* The problem *
Say how many lines in the records contain the string "will". Nothing but the number should be given.

* Stored data *
########################################
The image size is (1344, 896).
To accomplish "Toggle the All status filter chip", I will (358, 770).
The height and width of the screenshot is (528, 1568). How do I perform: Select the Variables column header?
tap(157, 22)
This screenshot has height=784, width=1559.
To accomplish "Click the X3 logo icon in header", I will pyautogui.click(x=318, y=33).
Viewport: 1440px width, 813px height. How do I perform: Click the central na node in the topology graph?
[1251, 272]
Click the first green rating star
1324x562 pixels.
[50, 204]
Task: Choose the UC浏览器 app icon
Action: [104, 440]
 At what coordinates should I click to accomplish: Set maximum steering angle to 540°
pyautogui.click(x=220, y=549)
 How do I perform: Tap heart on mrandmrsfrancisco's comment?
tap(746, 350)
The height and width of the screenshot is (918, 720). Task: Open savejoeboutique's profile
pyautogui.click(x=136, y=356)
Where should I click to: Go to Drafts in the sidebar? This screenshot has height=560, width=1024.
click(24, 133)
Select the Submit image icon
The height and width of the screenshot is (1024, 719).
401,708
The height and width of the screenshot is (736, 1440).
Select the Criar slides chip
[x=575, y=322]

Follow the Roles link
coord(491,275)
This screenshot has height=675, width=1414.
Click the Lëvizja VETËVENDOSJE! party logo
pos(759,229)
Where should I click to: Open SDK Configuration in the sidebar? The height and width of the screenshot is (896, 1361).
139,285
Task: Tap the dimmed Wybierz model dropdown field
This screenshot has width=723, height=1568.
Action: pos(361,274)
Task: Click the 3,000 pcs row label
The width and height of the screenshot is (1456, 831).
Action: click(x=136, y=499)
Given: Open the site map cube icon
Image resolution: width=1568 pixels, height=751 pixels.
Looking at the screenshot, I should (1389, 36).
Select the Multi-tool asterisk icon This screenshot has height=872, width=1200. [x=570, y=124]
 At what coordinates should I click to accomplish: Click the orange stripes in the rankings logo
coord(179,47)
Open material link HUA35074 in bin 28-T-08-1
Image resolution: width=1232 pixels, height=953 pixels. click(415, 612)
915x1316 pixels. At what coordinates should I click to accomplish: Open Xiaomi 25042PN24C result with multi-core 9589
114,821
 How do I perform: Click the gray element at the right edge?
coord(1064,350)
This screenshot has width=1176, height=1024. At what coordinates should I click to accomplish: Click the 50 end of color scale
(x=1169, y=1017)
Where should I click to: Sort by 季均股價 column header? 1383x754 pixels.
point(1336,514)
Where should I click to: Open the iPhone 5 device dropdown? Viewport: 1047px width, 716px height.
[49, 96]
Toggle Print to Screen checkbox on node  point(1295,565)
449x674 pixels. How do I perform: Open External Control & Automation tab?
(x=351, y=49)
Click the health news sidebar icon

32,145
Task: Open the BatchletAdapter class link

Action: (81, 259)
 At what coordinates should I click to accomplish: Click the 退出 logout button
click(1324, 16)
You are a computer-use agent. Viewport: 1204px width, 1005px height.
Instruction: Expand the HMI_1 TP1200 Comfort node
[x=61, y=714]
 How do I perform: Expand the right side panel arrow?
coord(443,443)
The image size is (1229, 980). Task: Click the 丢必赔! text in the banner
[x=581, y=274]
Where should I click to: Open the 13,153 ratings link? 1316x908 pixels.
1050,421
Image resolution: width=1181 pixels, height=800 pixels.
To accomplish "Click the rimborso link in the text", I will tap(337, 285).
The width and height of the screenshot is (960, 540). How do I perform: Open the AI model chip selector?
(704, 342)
########################################
* Output below *
3